Trecho citado ->
━━━━━━━━━━━━━━━━
Política

Rejeitado para o STF, Jorge Messias cogita deixar governo Lula após derrota no Senado

A derrota de Jorge Messias na disputa por uma vaga no Supremo Tribunal Federal (STF) abriu uma nova crise nos bastidores do governo do presidente Luiz Inácio Lula da Silva. Após ter o nome rejeitado pelo Senado Federal, o atual ministro da Advocacia-Geral da União (AGU) passou a cogitar deixar o governo, em meio ao desgaste político provocado pela votação histórica.

Segundo informações divulgadas pela imprensa nacional, Messias ficou profundamente abalado com o resultado da sabatina e chegou a relatar a aliados próximos que teve “um sonho destruído por senadores”. Nos bastidores, o ministro também teria demonstrado indignação com a falta de apoio de setores do próprio PT durante a articulação política.

A derrota causou forte repercussão dentro do Palácio do Planalto. Jorge Messias precisava de 41 votos favoráveis para assumir a cadeira no STF, mas recebeu apenas 34, tornando-se o primeiro indicado rejeitado para a Suprema Corte desde 1894. O episódio acendeu o alerta dentro do governo sobre fragilidade na base aliada e possível traição de partidos considerados estratégicos.

Diante da crise, Lula entrou em campo para tentar conter o desgaste. De acordo com interlocutores do Planalto, o presidente pediu pessoalmente que Messias permaneça no governo e evite tomar qualquer decisão precipitada. Há, inclusive, movimentações internas para que ele seja remanejado para outro cargo de peso, como o Ministério da Justiça, numa tentativa de preservar sua relevância política após a derrota.
━━━━━━━━━━━━━━━━
Dados fornecidos ->
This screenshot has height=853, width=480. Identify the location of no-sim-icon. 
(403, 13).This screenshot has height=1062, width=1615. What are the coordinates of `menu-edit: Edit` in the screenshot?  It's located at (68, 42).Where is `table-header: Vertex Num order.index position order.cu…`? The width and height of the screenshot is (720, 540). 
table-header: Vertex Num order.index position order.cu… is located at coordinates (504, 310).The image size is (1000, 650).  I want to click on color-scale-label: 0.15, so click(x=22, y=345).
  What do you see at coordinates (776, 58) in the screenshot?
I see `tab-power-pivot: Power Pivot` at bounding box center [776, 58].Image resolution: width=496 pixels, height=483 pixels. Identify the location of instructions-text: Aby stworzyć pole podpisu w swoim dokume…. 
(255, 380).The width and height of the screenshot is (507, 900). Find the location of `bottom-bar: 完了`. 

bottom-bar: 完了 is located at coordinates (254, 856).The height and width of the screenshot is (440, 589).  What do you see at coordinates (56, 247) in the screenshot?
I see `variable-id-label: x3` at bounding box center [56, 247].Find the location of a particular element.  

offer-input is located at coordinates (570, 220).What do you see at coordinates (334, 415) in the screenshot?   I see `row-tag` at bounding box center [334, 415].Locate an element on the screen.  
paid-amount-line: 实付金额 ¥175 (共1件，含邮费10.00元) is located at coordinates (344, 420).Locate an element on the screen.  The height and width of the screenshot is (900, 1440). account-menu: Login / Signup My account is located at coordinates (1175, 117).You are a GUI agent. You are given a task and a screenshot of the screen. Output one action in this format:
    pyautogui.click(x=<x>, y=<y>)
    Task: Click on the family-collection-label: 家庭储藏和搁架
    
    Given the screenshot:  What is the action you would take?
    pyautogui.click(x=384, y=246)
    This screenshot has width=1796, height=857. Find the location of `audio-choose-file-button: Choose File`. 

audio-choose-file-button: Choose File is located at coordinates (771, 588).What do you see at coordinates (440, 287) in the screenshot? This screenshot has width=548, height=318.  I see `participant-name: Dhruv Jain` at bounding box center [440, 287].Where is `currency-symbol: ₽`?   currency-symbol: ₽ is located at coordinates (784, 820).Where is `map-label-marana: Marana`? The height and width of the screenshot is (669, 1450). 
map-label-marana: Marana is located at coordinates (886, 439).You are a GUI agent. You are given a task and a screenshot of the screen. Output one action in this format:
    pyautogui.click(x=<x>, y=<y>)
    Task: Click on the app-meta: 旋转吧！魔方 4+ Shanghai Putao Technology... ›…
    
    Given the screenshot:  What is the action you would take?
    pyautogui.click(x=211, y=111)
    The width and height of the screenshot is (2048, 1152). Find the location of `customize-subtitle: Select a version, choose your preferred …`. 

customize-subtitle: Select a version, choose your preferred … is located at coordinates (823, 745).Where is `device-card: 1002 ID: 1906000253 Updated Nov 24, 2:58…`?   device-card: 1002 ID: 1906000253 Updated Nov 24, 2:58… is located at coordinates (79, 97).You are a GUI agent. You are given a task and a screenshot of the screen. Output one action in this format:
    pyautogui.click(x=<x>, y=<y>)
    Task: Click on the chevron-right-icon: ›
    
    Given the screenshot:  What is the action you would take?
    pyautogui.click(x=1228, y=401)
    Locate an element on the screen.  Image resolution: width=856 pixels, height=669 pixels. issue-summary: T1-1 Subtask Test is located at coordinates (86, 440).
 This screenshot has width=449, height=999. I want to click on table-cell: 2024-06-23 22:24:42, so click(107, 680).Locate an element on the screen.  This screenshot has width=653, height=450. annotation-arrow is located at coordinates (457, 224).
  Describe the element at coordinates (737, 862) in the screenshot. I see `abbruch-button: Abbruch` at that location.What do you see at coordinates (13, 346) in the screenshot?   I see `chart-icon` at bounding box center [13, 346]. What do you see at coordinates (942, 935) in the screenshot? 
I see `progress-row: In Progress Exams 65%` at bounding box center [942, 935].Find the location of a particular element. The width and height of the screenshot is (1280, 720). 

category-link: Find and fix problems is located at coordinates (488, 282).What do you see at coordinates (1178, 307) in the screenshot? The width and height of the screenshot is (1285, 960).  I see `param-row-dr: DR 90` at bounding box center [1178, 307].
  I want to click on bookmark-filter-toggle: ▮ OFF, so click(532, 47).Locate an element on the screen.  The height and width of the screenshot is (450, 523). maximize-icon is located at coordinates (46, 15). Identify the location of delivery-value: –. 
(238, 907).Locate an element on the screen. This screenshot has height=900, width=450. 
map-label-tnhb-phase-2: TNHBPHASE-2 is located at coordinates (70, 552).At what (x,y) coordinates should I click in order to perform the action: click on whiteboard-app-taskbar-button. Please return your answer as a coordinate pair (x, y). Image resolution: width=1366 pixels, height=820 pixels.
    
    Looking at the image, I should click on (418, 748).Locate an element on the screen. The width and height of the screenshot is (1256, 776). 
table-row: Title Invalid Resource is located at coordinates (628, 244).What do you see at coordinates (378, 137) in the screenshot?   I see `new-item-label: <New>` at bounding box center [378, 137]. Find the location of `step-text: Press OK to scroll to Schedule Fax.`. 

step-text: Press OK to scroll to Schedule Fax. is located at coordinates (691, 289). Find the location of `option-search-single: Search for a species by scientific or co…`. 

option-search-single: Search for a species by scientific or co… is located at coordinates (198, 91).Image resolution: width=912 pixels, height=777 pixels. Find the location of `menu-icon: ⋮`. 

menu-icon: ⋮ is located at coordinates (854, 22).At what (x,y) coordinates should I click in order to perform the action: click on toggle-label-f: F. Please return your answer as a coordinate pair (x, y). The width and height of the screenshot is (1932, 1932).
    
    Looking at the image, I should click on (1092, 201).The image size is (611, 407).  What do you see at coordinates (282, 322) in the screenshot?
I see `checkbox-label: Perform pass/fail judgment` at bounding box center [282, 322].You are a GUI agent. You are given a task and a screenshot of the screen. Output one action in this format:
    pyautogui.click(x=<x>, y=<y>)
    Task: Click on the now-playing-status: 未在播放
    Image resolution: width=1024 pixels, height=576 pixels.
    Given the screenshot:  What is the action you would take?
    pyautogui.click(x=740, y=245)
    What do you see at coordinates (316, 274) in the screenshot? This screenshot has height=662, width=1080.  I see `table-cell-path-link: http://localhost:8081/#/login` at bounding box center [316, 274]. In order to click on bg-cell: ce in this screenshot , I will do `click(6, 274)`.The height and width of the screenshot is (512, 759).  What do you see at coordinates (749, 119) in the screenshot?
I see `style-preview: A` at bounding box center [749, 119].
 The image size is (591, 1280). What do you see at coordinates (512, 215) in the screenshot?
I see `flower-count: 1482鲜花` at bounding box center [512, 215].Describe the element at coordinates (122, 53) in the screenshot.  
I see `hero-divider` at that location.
━━━━━━━━━━━━━━━━
Verifique a compreensão ->
#1 Liste todos os números escritos em algarismos na notícia sobre Jorge Messias e indique a que cada um se refere.
#2 Com base na notícia sobre Jorge Messias, diga se cada afirmação é verdadeira ou falsa e cite as palavras do texto que decidem a resposta.
(a) Messias recebeu 34 votos no Senado.
(b) Lula pediu a Messias que deixasse o governo.
(c) Messias ocupa atualmente o cargo de ministro da Justiça.
#3 Escreva a continuação da notícia sobre Jorge Messias a partir do ponto em que ela termina.

Respostas das atividades ->
#1
41: votos favoráveis de que Jorge Messias precisava para assumir a cadeira no STF.
34: votos que ele recebeu.
1894: ano desde o qual nenhum indicado para a Suprema Corte havia sido rejeitado.

#2
(a) Verdadeira: "mas recebeu apenas 34".
(b) Falsa: "o presidente pediu pessoalmente que Messias permaneça no governo".
(c) Falsa: "o atual ministro da Advocacia-Geral da União (AGU)".

#3
Nos bastidores de Brasília, aliados de Messias apontam que houve uma articulação silenciosa contra sua indicação. Entre os nomes citados estariam lideranças influentes do Congresso e do Judiciário, como Davi Alcolumbre, Rodrigo Pacheco, Alexandre de Moraes e Flávio Dino, que teriam atuado para enfraquecer sua aprovação.

A derrota de um indicado presidencial ao STF expôs fissuras importantes na articulação política do governo Lula e abriu um novo capítulo de tensão entre o Palácio do Planalto, o Senado e setores do Judiciário. Internamente, já existe uma operação para identificar parlamentares da própria base que teriam votado contra o governo na sabatina.

O episódio representa não apenas um revés pessoal para Jorge Messias, mas também um duro golpe político para Lula, que vê sua capacidade de articulação ser colocada em xeque em uma das votações mais simbólicas de seu mandato.